**Data for analysis**
+ + + + +
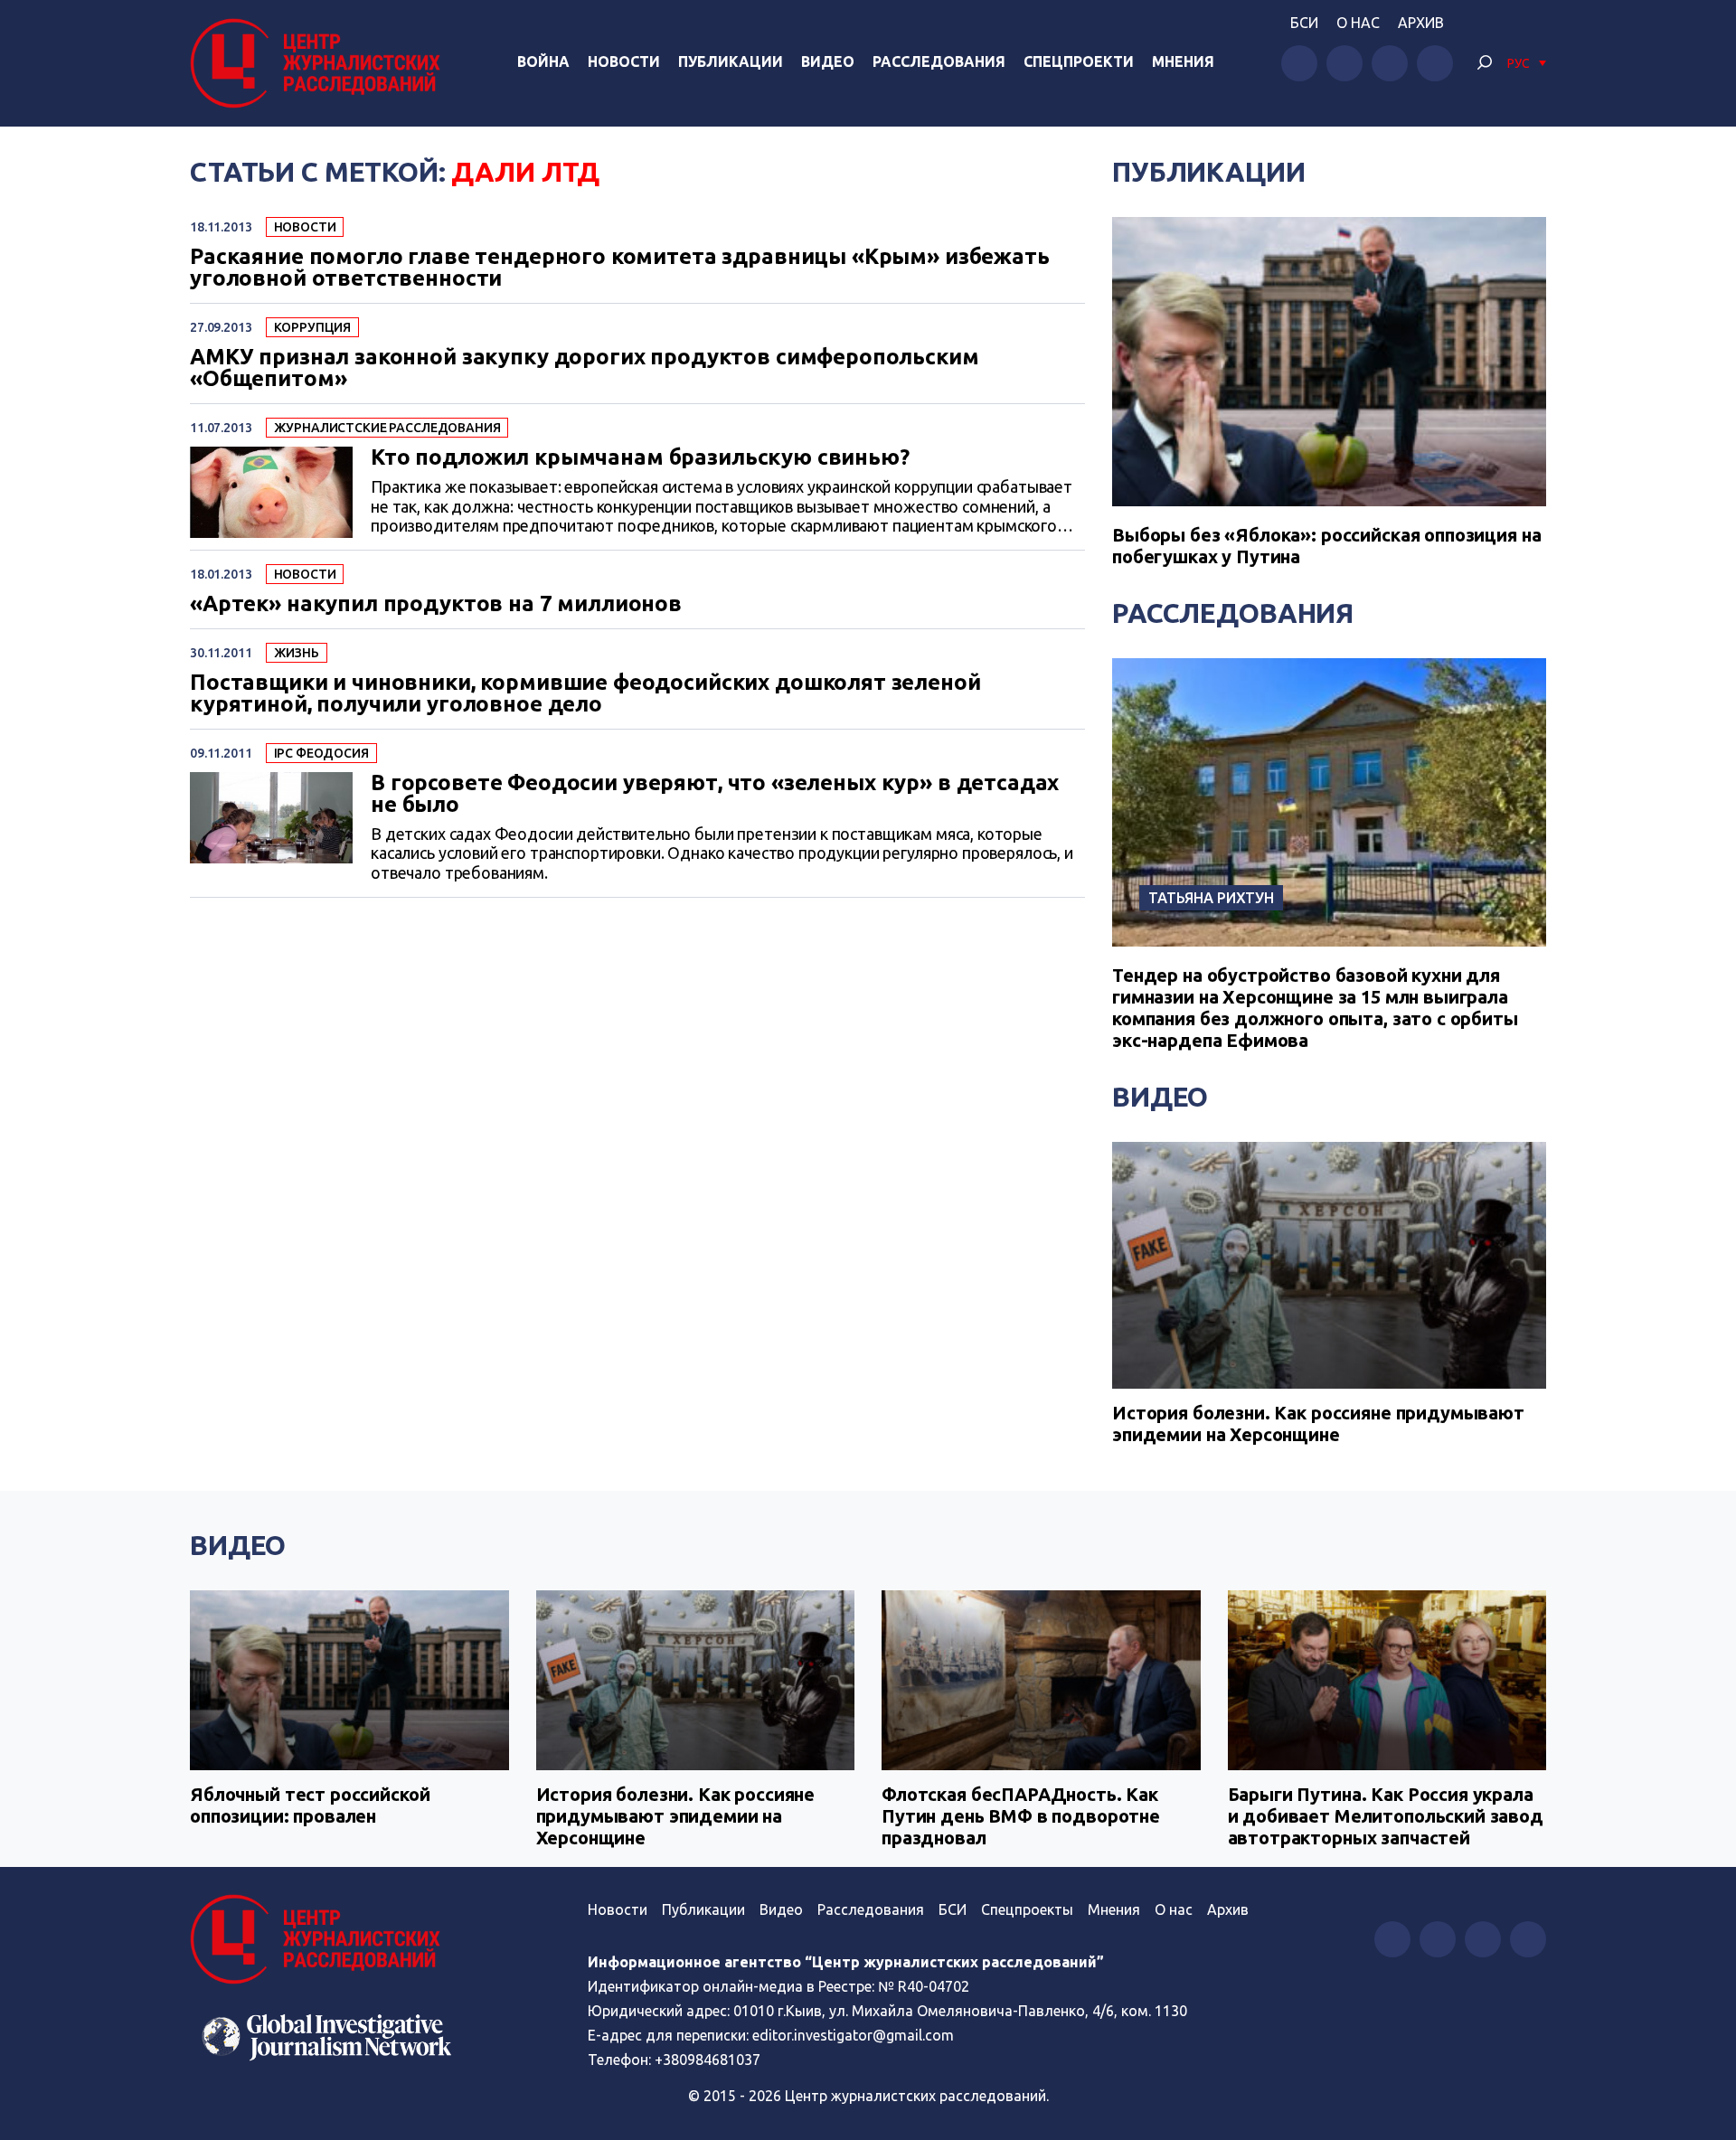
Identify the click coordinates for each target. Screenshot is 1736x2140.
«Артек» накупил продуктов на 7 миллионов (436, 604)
+ + + + +
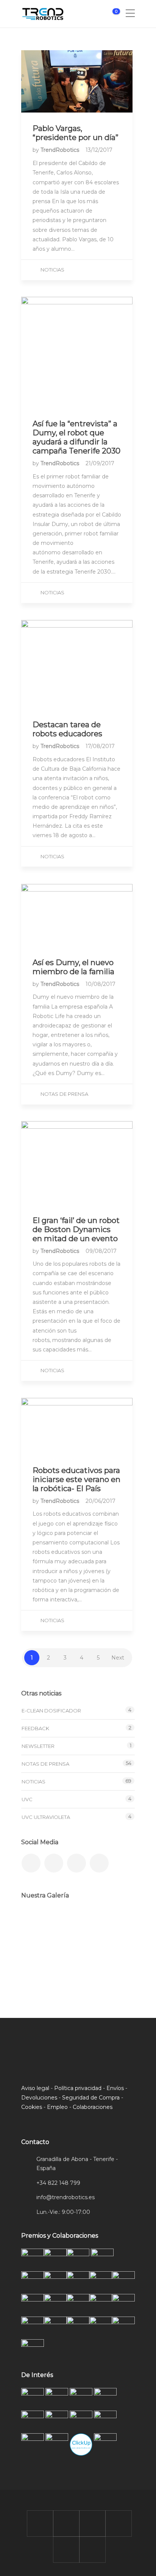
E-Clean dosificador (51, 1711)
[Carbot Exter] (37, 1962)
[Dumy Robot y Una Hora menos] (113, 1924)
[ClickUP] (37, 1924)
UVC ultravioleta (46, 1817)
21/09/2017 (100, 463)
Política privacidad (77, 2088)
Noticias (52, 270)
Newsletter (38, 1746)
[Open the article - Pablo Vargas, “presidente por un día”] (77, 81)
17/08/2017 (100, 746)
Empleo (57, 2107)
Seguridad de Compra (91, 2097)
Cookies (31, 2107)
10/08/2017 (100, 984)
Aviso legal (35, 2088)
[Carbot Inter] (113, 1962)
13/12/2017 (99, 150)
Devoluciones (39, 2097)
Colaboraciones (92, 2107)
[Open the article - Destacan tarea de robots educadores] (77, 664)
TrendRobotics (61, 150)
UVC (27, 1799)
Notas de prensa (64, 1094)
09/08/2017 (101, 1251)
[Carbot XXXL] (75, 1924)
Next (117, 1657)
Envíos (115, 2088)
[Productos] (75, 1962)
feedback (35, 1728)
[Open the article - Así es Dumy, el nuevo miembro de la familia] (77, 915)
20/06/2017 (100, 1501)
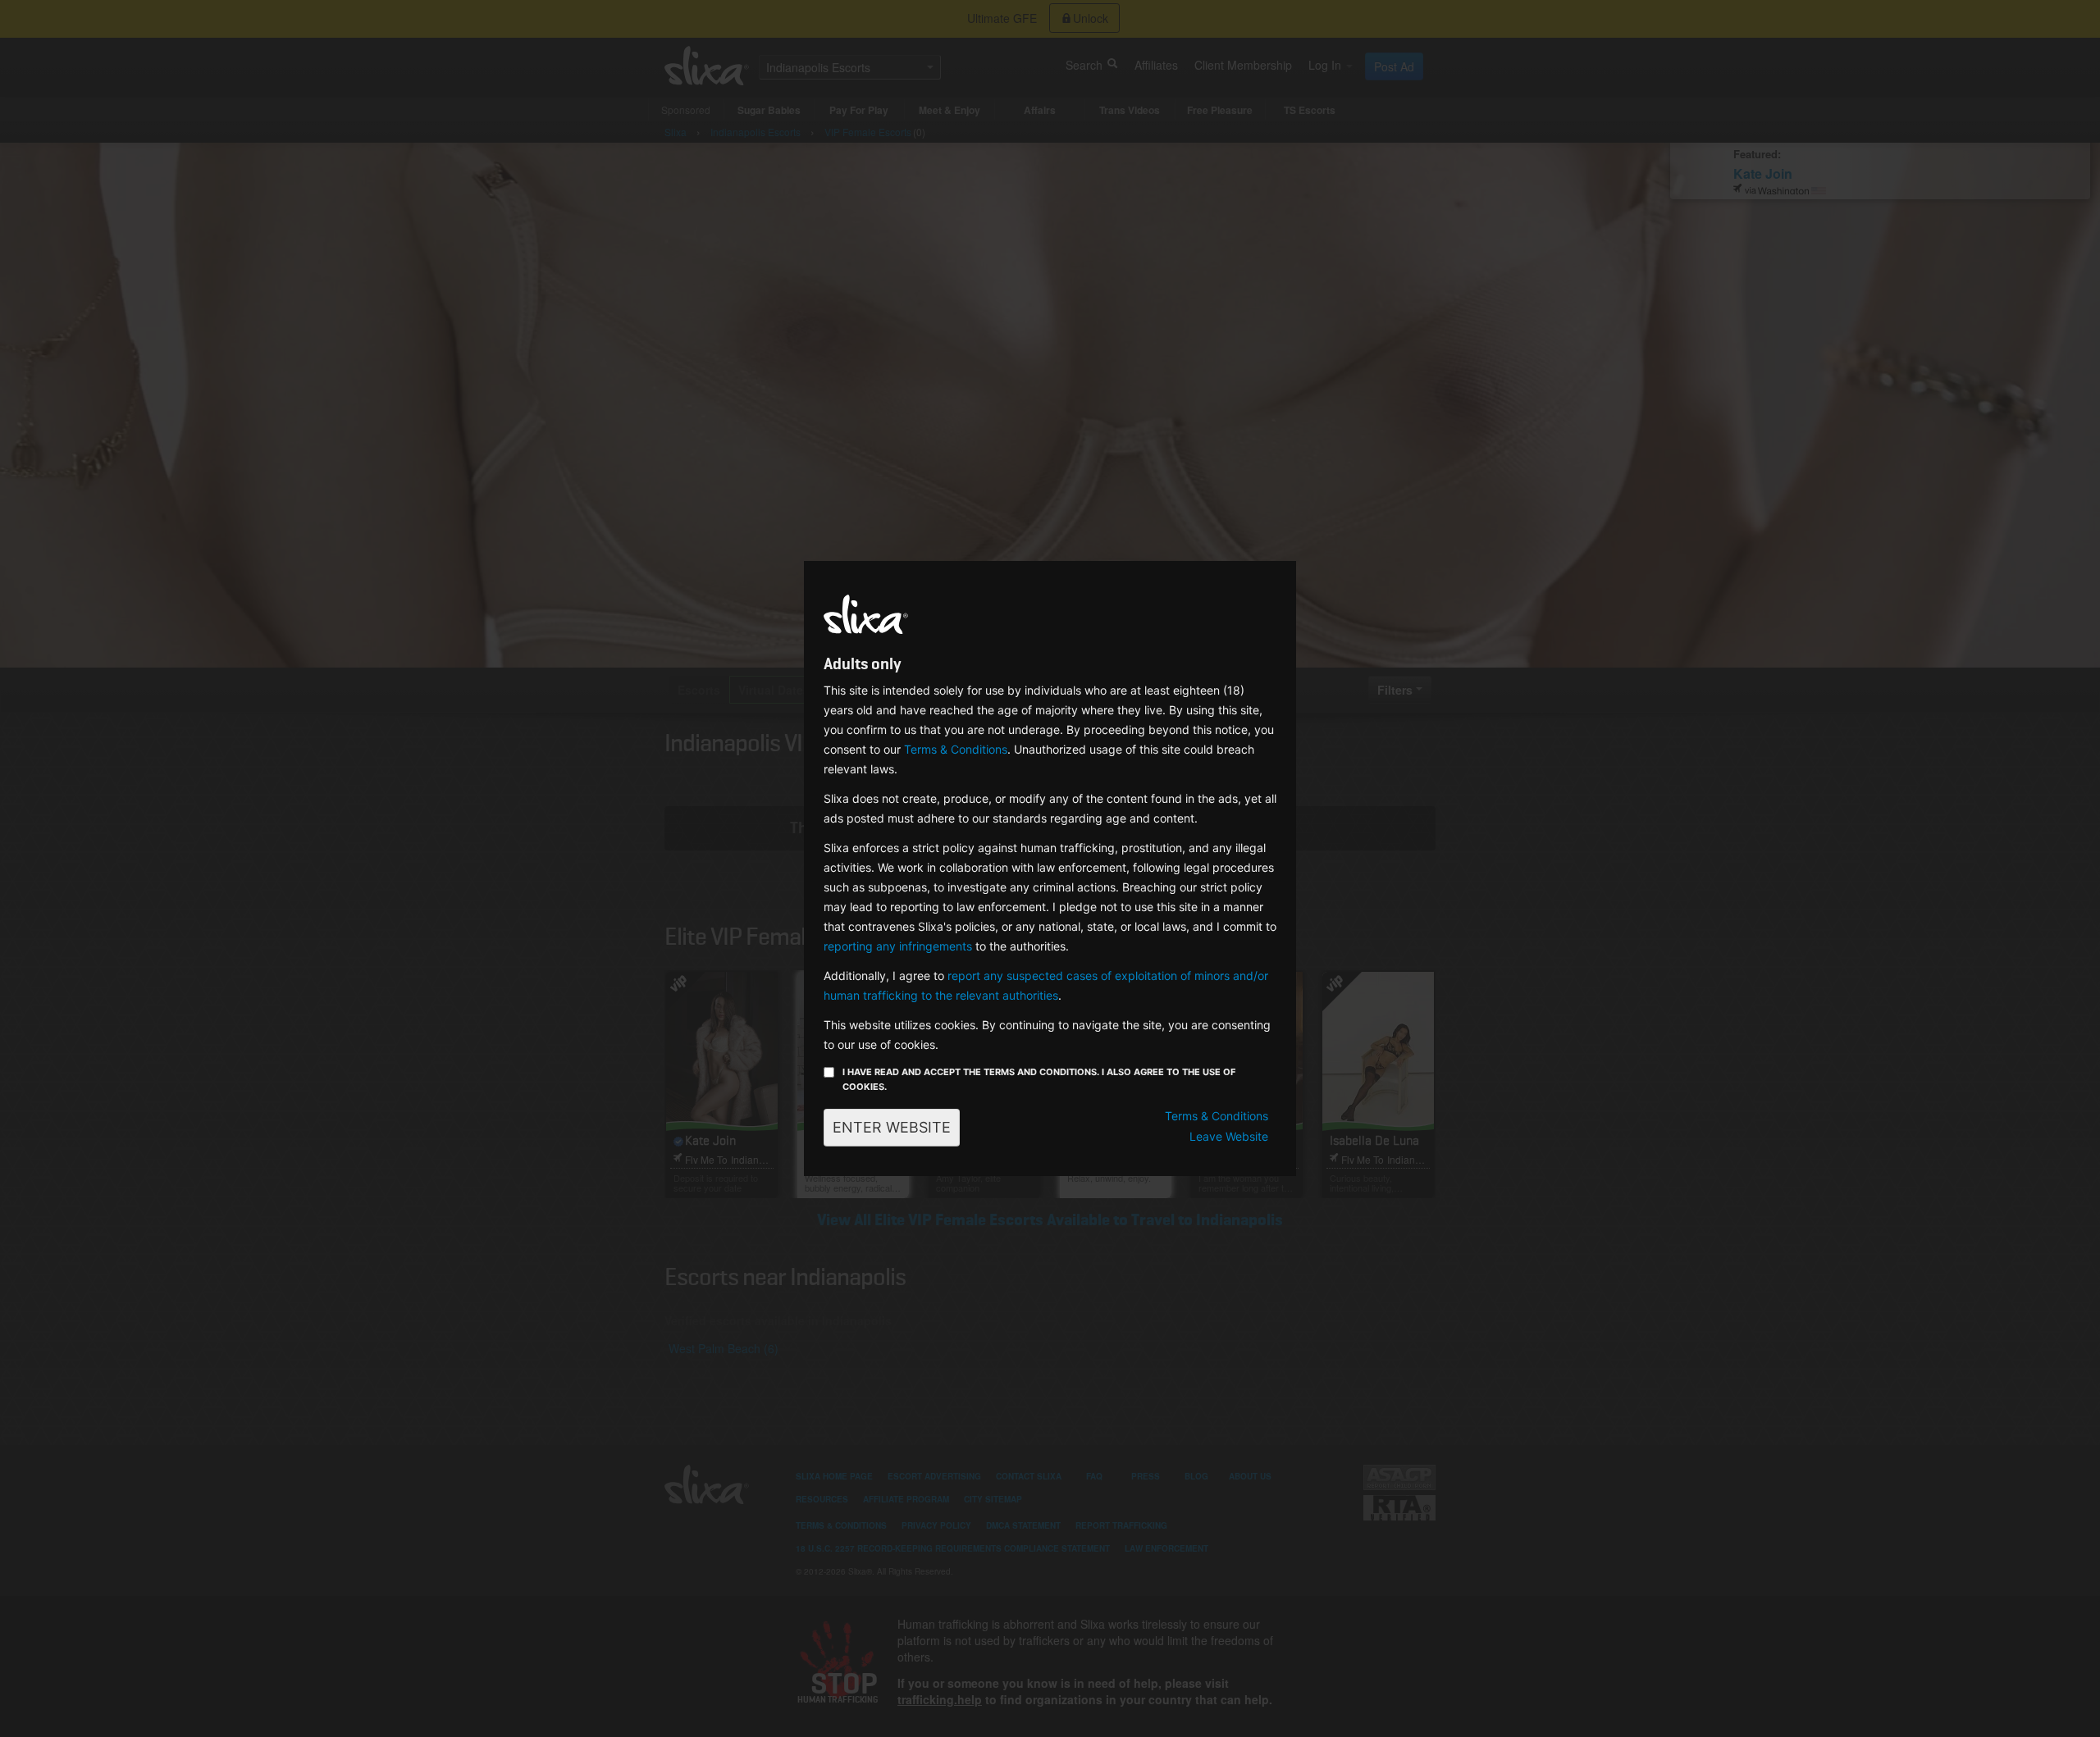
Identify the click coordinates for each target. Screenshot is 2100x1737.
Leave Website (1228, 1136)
+ + + + +
**Assigned task**
Pictures aside, return exactly the lines from the data above, starting at the line that has "[Productos] (75, 1962)" and ending at the line that has "Leave Website (1228, 1136)", both included.

**Answer for the task**
[Productos] (75, 1962)
feedback (35, 1728)
[Open the article - Así es Dumy, el nuevo miembro de la familia] (77, 915)
20/06/2017 (100, 1501)
Identify the click coordinates for each target. Screenshot is 2100x1737.
Leave Website (1228, 1136)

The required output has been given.